Telomerase is responsible for maintaining telomere length by the addition of TTAGGG sequences to the chromosome end. Interestingly, in leukocytes from sALS patients, compared with healthy control group, we identified reduced hTERT expression as well as shorter telomeres.

Recent studies have linked dysfunction of the telomeric complex to a variety of neurological disease states. Short telomeres, defects in several proteins involved in telomere maintenance (including TERT neurological disturbances including learning difficulties, mental retardation and microcephaly) have been reported in patients with dyskeratosis congenita.33 Significantly shorter leukocyte telomere length in patients with Alzheimer’s disease as compared with age-matched healthy controls has been reported.34 In sALS, we found that shortened telomere length is related to low level of hTERT expression, and therefore could be a consequential event; however, further investigation is needed to determine the role of telomere erosion in ALS.

In sALS, telomerase inhibition could be a pathogenetic contributor to neurodegeneration. A lack of telomerase activity does not protect neurons against a variety of insults. Indeed, noncanonical, extratelomeric functions of telomerase may also contribute to cellular protection against oxidative damage.35 The neuroprotective roles for telomerase have been described in PC12 cells (used widely as an in vitro neuronal model) and hippocampal neurons used as in vitro models of oxidative stress and excitotoxicity.22, 23

It has been shown that the low levels of TERT present in mature neurons24 might contribute to their vulnerability to various metabolic and oxidative insults.26 Beside, it has been suggested that telomerase induction might represent an endogenous compensatory mechanism to protect against ischemic injury in the brain.23

The beneficial effects of telomerase stimulation have been shown in the SOD1 transgenic mouse model of ALS.36 In this study, the authors used a novel triaryl compound, AGS-499, to induce expression and activity of telomerase in various regions of the central nervous system and spinal cord, delaying disease progression.

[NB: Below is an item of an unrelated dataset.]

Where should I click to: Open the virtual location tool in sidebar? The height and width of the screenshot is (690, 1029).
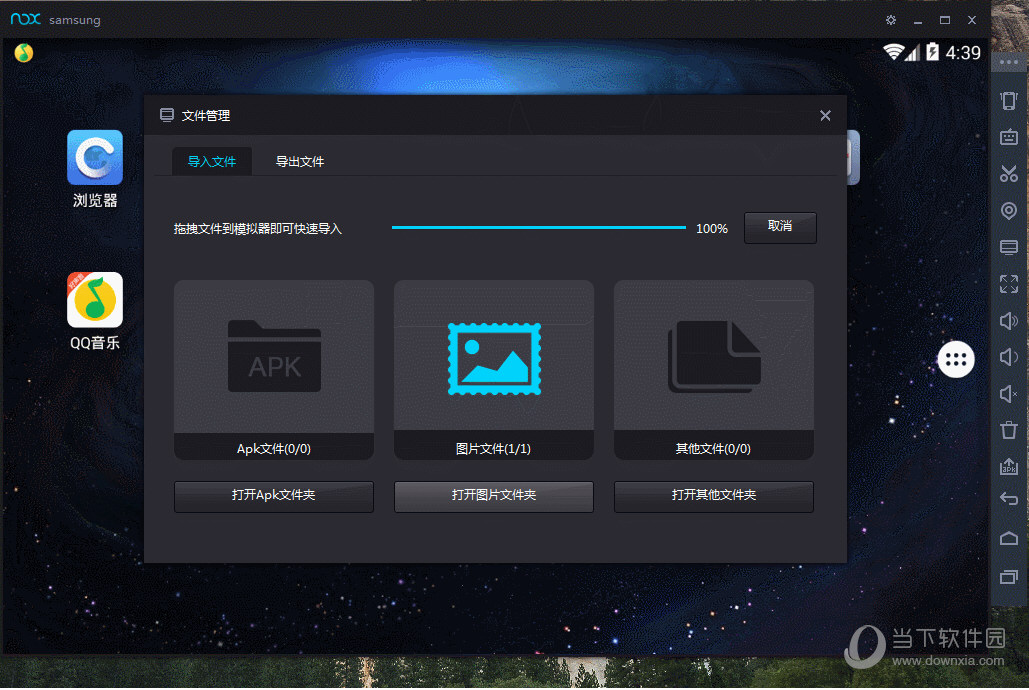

Taken together, these findings, together with our results, suggest that lack of telomerase may contribute to neuronal death in sALS.

If neurodegenerative disorders may result from abnormal apoptotic death of neurons and telomere and its associated proteins (for example, telomerase) may regulate neuronal response to oxidative stress and DNA damage, a better understanding of the role of telomerase and other components of the telomeric complex may lead to novel therapeutic approaches to attenuate neuronal injury. Further research should be aimed to address these important issues.